One thing I had to learn with my mom was not to be hurt by her behaviour. You may recall from your previous thread that I was in a similar situation with my mom, just nowhere near as bad.
My baby brother actually gave me clarity on this when things were at their worst, and I had lost a lot of money due to her refusing to get her affairs in order to help me bail her out.
He pointed out that if she was capable of acting in a way that would spare me harm in this situation, she would have been able to spare herself.
Of course she's going to hurt you in this, the only behaviour she knows is enormously damaging. If she was capable of behaving reasonably about this for you, she would have done so for herself. She's not being hurtful to you, she's being what she considers to be normal. Actually cooperating with you, actually preventing the situation from being worse is so foreign to her, it would make no sense.
This is her normal. If you get involved in her normal, you will get injured because that's what her normal does.
As I said previously, unless this is a situation where you should really have a conservatorship over her, then you should not be stepping in to try and fix this, even when she loses her house.

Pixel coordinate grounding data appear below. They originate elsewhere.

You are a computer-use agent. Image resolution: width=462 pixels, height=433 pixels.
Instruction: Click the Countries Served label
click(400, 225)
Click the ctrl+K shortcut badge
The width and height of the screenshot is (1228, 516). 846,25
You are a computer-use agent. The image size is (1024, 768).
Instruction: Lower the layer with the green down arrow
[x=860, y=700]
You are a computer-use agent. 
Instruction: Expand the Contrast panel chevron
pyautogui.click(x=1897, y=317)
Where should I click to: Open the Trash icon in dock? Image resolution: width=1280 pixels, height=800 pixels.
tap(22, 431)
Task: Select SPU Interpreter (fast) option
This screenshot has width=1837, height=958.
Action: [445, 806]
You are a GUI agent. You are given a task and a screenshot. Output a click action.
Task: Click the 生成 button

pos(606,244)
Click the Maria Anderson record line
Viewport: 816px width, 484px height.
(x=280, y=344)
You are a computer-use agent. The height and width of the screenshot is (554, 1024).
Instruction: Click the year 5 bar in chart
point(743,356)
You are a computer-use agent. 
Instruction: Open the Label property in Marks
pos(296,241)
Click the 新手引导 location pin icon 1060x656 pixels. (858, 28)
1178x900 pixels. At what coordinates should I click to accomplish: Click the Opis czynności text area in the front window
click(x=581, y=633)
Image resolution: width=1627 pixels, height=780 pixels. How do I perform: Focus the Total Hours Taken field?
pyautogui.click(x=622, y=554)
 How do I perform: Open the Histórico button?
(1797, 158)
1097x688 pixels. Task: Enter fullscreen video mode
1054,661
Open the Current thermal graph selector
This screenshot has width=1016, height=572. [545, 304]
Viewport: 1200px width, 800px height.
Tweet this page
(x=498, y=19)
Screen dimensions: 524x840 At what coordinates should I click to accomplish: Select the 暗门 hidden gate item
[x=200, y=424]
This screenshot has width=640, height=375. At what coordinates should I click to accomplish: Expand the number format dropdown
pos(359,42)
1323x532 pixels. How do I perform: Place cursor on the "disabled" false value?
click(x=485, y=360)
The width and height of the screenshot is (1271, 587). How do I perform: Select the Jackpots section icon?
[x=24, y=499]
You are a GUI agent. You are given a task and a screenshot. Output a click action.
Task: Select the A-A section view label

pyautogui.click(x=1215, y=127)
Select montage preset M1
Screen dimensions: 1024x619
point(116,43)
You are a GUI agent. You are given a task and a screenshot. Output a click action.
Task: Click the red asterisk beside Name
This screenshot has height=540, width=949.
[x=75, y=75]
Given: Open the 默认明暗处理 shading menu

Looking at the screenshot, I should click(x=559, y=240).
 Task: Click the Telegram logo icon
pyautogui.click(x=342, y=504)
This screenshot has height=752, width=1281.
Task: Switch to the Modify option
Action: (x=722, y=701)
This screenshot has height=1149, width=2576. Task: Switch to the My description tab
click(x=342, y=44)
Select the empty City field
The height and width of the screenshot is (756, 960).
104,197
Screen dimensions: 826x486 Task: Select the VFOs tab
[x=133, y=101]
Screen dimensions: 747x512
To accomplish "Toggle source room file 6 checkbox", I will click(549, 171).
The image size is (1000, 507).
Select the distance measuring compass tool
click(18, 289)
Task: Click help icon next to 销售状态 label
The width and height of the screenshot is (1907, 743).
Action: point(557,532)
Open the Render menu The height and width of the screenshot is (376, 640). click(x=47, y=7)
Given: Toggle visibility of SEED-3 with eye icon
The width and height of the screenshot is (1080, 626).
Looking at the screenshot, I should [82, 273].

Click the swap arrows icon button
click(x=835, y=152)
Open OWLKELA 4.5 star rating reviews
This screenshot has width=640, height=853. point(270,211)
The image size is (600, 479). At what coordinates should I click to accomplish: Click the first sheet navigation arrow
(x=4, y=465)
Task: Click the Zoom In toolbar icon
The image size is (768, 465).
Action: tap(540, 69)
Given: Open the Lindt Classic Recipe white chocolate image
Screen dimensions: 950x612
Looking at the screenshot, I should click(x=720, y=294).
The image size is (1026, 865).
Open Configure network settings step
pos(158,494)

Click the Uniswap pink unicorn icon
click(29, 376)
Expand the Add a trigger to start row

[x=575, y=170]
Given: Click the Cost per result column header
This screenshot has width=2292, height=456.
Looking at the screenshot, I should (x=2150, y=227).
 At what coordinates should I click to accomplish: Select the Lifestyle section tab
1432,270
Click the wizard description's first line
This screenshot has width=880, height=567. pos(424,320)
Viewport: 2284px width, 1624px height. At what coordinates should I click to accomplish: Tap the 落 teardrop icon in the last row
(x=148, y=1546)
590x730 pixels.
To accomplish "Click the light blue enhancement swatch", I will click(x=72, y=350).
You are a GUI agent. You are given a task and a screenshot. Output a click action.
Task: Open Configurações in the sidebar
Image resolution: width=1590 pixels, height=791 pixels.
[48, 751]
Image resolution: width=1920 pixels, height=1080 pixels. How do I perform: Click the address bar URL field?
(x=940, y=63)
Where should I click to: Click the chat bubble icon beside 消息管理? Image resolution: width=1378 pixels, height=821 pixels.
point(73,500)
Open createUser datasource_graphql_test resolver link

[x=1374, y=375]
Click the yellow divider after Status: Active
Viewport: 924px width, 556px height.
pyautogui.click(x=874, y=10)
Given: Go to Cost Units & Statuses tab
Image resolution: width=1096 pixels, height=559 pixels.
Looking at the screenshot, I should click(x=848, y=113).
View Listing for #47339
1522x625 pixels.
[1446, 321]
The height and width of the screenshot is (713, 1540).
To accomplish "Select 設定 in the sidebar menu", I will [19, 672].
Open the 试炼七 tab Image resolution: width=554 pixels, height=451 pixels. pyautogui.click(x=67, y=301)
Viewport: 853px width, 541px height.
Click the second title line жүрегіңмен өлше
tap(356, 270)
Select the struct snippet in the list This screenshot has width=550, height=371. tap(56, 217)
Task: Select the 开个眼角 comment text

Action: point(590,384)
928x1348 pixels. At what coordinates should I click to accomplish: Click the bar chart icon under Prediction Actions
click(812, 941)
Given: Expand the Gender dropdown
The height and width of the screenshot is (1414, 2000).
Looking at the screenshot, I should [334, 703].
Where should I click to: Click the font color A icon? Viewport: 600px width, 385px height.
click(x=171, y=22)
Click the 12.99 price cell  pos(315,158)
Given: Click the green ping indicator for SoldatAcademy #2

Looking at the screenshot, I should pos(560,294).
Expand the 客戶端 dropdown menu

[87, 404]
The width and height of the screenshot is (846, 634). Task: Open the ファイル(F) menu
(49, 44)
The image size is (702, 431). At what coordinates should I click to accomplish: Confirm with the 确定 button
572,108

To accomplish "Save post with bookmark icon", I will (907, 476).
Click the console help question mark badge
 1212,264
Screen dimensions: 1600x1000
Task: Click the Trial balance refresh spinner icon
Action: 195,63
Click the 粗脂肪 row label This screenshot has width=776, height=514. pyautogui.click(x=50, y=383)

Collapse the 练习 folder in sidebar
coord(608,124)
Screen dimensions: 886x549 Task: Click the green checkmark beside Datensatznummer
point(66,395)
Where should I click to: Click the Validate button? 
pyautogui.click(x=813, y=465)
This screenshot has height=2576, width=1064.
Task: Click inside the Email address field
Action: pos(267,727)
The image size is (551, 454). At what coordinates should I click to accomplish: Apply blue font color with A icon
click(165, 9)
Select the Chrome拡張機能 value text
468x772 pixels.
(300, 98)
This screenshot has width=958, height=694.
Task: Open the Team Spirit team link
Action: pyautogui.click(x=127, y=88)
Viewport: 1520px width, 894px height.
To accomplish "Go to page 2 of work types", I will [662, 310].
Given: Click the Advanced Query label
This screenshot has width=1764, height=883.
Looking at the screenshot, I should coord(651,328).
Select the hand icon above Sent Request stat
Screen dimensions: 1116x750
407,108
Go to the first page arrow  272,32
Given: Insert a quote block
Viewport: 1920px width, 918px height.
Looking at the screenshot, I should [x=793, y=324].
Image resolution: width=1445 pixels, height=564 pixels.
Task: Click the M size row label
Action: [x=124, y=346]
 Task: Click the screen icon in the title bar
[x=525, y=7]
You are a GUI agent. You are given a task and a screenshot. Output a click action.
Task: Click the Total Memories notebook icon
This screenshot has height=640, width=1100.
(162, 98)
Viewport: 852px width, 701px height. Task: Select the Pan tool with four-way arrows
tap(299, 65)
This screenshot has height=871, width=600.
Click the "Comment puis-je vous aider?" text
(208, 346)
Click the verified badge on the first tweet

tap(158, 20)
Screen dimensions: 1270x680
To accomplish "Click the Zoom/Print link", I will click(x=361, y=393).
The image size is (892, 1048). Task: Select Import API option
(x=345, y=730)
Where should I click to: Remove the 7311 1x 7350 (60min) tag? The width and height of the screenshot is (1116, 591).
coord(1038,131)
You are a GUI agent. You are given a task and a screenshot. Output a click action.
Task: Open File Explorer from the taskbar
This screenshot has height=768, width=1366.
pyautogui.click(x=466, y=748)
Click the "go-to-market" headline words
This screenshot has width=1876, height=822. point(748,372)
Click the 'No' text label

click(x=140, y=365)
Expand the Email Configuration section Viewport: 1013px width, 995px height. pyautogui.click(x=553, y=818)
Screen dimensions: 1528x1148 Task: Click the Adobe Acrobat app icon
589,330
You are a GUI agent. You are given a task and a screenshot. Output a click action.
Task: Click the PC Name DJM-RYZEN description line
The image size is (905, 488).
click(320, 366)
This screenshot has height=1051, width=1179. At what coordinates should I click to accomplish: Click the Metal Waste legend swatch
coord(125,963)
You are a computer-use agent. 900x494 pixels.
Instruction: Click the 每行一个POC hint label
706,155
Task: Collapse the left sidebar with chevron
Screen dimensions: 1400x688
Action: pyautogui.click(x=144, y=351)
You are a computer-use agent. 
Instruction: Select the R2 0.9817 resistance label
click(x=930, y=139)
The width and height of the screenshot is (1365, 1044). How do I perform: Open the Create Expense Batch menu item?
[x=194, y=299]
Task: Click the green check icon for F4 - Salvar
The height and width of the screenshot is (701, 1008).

If she's at all mentally competent, she may need to hit rock bottom before she's capable of seeking real help and being willing to let go of her self destructive behaviours.
These are choices she makes, she's not powerless here. She's made many series of choices that have provided highly predictable outcomes. In a very real, and very sick way, this is the life she wants. I know that's almost impossible for you to understand, but it's true. That's why she protects it.
I used to think people hid this stuff because they were ashamed, but that's only part of it. If that was all, they would welcome help when someone found out. But they don't, they keep hiding, they bury it further into secrets. They are actually afraid or having that life taken away from them.
You MUST try to understand that point. She is trying to protect this life she has made for herself FROM you. Until you truly grasp that, you will keep running into brick walls and you will keep being surprised and hurt by her behaviour.
Until the pain of her life choices hurts enough to break whatever addiction she has to this behaviour, no amount of help you provide will actually help her. It will only drag you down into the mess with her.
She has to want out. Badly.
Clearly she doesn't.
She's been willing to go without running water for years in order to maintain her lifestyle, it's *that* important to her.
Maybe being evicted will be rock bottom enough for her to finally be ready for meaningful help and change, but it might not be, and you need to be prepared for that.
I strongly recommend you make a plan for a temporary living situation for her, because that's a very reasonable help to give to a mother in need, but don't commit to a longterm housing arrangement that you are on the hook for. That's not a reasonable or mentally healthy support at this time.
Unless or until you are convinced that she is committed to doing meaningful psychological work, then make your help very, very temporary.
That's what we mean when we say you can't help her unless she wants to help herself. She doesn't want to be rescued from her life. Until she does, you can't do anything to help her.
Perhaps rent her a furnished room somewhere safe for 3-6 months so that she can figure out how she wants to move forward, because she really does need to be the one to decide that. If she's still unwilling to be proactive in changing her own life, then she's going to have to hurt more until she's ready.
Enabling her is the worst thing you can do for her AND for yourself.
Lastly, I recommended before that you seek your own counselling to help you process the very complicated emotions of this process. The only way you will be able to make responsible choices is if you can think clearly through the intense feelings and reactions, and sometimes that requires and objective expert to help. I knew I was doing something stupid when I started avoiding the topic with my therapist. I did it anyway, but at least I was aware of it, and that helped me pivot quickly when I finally admitted to myself that my help wasn't helping.
If you want a bit of hope though, my mom is doing really well. After decades, she turned a huge corner, has her finances far more in order, has applied for and received government support, and has fixed critical problems in her house to prepare it for sale. She seems FINALLY sick of her self destructive life and ready to move on to something healthier.
Why? Because of my help?
Hell no.
Her breaking point was losing my support. She finally felt like she had no options, and had to take a long hard look at the life she had been protecting, and decided for herself that it wasn't worth it.
Is she handling everything optimally? Oh goodness no, but now she asks for my advice, not for my money.